In deze periode kun je het vosje o.a. wel tegenkomen op sleedoornbloesem, maar ook op tal van andere planten. Later in het jaar kun je hem/haar, mits je er oog voor hebt, zeker tegenkomen als er in je tuin wat bessenstruiken in bloei staan. Deze worden soms massaal bevlogen.
Bij mij in de heemtuin nestelt het vosje wel vlak aan de voet van struiken of vaste planten. Volgens de boekjes maakt zij een korte gang van zo'n 10-15 cm diep, met aan het eind een opsplitsing naar een 4- of 5-tal broedcellen. Het typische van de nestgang van het vosje is een knik ("refuge") in de loop van de hoofdgang. Deze wordt door het vosje gebruikt om de nacht in door te brengen. Ze zit hier veilig uit het zicht.
De bouw van de hoofdgang en 1 broedcel is voor het vosje ongeveer anderhalve dag werk. De broedcel wordt mooi glad afgewerkt m.b.v. het pygidium (driehoekig puntje van het achterlijf) en waterdicht gemaakt met een afscheiding uit de Dufourklier.

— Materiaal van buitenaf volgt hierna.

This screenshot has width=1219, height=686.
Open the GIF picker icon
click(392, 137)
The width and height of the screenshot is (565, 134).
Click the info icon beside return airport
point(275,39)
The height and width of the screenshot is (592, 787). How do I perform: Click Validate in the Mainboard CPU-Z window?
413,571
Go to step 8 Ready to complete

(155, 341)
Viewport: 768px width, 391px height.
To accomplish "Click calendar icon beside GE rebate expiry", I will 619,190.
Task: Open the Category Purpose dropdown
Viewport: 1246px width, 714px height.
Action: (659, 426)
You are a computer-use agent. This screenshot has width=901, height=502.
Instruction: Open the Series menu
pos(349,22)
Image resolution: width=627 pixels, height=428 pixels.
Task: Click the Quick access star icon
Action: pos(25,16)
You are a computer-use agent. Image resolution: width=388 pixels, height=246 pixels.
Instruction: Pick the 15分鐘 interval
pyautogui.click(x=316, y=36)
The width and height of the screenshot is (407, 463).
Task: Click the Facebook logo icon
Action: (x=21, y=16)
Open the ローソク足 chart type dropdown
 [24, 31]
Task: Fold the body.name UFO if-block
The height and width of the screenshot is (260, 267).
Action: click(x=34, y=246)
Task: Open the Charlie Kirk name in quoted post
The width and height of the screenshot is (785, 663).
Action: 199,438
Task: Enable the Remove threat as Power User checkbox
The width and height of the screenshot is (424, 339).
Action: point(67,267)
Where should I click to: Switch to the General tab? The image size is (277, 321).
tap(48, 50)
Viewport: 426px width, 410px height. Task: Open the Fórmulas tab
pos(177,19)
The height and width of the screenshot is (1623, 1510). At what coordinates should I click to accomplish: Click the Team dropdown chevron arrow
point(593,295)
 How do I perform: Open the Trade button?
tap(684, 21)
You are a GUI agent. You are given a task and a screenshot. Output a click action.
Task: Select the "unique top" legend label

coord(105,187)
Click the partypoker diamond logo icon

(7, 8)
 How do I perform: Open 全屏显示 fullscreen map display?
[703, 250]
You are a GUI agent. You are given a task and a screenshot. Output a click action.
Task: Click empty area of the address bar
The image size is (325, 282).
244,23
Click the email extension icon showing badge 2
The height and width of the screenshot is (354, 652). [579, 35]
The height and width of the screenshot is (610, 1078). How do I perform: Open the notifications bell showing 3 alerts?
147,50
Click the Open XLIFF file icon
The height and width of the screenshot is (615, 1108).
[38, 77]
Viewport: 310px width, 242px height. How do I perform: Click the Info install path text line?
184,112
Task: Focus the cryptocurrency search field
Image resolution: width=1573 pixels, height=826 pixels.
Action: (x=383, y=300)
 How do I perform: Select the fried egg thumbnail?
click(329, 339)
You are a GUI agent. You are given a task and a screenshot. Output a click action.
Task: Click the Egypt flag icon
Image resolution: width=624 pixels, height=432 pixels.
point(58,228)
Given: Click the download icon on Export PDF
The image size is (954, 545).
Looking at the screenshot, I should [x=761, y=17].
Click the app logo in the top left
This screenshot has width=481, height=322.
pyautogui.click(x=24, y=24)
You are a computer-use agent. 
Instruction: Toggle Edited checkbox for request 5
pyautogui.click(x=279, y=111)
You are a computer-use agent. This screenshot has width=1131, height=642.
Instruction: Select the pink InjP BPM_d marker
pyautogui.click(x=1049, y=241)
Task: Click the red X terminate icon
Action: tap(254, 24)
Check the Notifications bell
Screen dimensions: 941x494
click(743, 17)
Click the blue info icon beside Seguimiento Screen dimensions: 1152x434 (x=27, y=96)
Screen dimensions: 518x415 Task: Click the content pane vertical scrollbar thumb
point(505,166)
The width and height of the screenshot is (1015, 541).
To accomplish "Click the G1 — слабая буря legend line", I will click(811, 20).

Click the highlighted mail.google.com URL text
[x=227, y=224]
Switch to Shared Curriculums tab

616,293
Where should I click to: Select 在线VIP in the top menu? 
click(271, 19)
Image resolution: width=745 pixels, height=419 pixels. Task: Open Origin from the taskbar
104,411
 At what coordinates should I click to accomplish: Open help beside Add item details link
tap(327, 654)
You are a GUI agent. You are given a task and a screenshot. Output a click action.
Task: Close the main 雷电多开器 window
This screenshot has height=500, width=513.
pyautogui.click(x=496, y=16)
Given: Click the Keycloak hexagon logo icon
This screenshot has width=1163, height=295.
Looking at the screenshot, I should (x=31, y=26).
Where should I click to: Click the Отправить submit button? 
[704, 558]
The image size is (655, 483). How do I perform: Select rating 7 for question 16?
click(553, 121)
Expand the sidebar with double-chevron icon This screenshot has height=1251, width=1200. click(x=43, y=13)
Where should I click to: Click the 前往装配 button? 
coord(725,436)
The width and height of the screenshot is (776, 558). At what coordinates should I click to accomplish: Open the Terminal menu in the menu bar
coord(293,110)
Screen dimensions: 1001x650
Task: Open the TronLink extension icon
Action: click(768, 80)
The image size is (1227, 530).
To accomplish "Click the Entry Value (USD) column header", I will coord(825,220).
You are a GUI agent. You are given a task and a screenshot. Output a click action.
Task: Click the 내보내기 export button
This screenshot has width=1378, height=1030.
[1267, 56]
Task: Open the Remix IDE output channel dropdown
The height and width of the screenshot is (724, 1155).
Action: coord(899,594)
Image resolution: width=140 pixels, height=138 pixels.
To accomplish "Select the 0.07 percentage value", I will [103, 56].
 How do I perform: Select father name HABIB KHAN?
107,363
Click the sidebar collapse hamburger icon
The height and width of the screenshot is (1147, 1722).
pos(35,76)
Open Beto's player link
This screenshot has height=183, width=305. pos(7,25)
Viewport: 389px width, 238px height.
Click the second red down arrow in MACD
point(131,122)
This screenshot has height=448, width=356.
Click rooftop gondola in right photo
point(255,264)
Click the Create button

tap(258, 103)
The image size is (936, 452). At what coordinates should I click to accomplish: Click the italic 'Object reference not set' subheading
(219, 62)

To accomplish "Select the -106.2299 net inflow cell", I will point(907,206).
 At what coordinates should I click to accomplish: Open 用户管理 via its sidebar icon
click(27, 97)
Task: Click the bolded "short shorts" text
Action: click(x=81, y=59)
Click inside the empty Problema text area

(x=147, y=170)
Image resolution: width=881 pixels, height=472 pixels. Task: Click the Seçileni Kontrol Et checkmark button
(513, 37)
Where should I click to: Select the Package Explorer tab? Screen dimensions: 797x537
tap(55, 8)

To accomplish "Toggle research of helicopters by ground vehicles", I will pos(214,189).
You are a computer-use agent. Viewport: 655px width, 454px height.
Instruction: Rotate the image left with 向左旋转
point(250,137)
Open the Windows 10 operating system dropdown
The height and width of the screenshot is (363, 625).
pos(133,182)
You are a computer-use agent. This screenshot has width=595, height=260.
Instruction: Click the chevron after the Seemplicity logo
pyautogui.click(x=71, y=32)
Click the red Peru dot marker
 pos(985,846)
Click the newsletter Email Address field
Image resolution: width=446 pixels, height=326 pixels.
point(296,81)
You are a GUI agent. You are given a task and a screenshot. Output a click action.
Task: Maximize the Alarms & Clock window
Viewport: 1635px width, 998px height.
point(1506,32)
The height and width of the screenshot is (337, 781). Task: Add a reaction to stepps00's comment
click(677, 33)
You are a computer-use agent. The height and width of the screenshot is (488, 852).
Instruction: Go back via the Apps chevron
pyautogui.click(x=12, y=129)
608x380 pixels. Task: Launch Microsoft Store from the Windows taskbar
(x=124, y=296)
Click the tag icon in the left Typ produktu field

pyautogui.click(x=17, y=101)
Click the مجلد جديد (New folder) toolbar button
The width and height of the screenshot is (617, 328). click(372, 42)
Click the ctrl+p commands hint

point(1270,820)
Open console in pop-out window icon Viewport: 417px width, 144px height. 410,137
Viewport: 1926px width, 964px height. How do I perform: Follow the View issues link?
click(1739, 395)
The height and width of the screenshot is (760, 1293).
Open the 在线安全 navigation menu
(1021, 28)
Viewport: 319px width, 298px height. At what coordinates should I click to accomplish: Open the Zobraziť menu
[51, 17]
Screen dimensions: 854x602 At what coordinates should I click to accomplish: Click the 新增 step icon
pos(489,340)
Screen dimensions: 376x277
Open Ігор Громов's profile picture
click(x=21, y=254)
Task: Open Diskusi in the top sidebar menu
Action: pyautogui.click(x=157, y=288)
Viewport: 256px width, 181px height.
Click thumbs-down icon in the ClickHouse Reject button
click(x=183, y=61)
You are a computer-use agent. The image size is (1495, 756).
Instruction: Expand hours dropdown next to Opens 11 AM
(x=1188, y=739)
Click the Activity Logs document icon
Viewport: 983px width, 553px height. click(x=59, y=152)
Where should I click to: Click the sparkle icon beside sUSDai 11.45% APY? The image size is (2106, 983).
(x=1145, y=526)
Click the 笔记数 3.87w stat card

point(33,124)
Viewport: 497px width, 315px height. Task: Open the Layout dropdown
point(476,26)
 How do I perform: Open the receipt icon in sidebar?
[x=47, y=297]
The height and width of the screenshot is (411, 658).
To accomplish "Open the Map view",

De bij heeft 8-10 vluchten nodig van zo'n 15-100 minuten om 1 cel van voldoende stuifmeel te voorzien. Het stuifmeel wordt in de cel voorzien van wat nectar en tot een balletje gevormd van ±6 mm, waarna er een eitje op gelegd wordt. Met de uitgegraven grond naar een nieuwe broedcel wordt de gang naar een eerdere cel gevuld. In totaal kan een vrouwtje, twee of drie nesten maken.